EXERCISE DATA:
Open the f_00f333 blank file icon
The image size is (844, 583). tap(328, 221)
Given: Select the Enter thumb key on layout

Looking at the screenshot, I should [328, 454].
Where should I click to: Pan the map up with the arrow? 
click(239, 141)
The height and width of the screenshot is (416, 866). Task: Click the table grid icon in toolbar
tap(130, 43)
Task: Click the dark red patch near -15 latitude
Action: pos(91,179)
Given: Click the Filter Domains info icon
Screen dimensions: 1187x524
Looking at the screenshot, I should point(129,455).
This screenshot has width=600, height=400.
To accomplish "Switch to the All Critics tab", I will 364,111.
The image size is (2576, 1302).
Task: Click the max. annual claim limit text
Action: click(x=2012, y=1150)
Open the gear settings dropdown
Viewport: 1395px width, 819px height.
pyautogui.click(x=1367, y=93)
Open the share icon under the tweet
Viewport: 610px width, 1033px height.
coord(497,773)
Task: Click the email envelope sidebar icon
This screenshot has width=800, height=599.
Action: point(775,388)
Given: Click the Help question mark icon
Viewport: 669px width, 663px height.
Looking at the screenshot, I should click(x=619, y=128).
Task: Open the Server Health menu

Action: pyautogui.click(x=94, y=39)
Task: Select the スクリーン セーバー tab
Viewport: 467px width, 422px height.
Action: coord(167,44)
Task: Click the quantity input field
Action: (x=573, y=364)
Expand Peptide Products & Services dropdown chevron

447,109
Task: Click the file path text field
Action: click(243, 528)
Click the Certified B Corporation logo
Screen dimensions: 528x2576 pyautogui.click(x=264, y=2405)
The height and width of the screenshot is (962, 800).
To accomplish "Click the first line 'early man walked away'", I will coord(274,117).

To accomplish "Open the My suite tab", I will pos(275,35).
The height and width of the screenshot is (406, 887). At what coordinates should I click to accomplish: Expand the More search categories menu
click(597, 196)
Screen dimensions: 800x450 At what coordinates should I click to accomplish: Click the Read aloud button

WORK TO BE COMPLETED: The required output is the whole listing, printed again exactly.

EXERCISE ANSWER:
Open the f_00f333 blank file icon
The image size is (844, 583). tap(328, 221)
Given: Select the Enter thumb key on layout

Looking at the screenshot, I should [328, 454].
Where should I click to: Pan the map up with the arrow? 
click(239, 141)
The height and width of the screenshot is (416, 866). Task: Click the table grid icon in toolbar
tap(130, 43)
Task: Click the dark red patch near -15 latitude
Action: pos(91,179)
Given: Click the Filter Domains info icon
Screen dimensions: 1187x524
Looking at the screenshot, I should point(129,455).
This screenshot has width=600, height=400.
To accomplish "Switch to the All Critics tab", I will 364,111.
The image size is (2576, 1302).
Task: Click the max. annual claim limit text
Action: click(x=2012, y=1150)
Open the gear settings dropdown
Viewport: 1395px width, 819px height.
pyautogui.click(x=1367, y=93)
Open the share icon under the tweet
Viewport: 610px width, 1033px height.
coord(497,773)
Task: Click the email envelope sidebar icon
This screenshot has width=800, height=599.
Action: point(775,388)
Given: Click the Help question mark icon
Viewport: 669px width, 663px height.
Looking at the screenshot, I should click(x=619, y=128).
Task: Open the Server Health menu

Action: pyautogui.click(x=94, y=39)
Task: Select the スクリーン セーバー tab
Viewport: 467px width, 422px height.
Action: coord(167,44)
Task: Click the quantity input field
Action: (x=573, y=364)
Expand Peptide Products & Services dropdown chevron

447,109
Task: Click the file path text field
Action: click(243, 528)
Click the Certified B Corporation logo
Screen dimensions: 528x2576 pyautogui.click(x=264, y=2405)
The height and width of the screenshot is (962, 800).
To accomplish "Click the first line 'early man walked away'", I will coord(274,117).

To accomplish "Open the My suite tab", I will pos(275,35).
The height and width of the screenshot is (406, 887). At what coordinates should I click to accomplish: Expand the More search categories menu
click(597, 196)
Screen dimensions: 800x450 At what coordinates should I click to accomplish: Click the Read aloud button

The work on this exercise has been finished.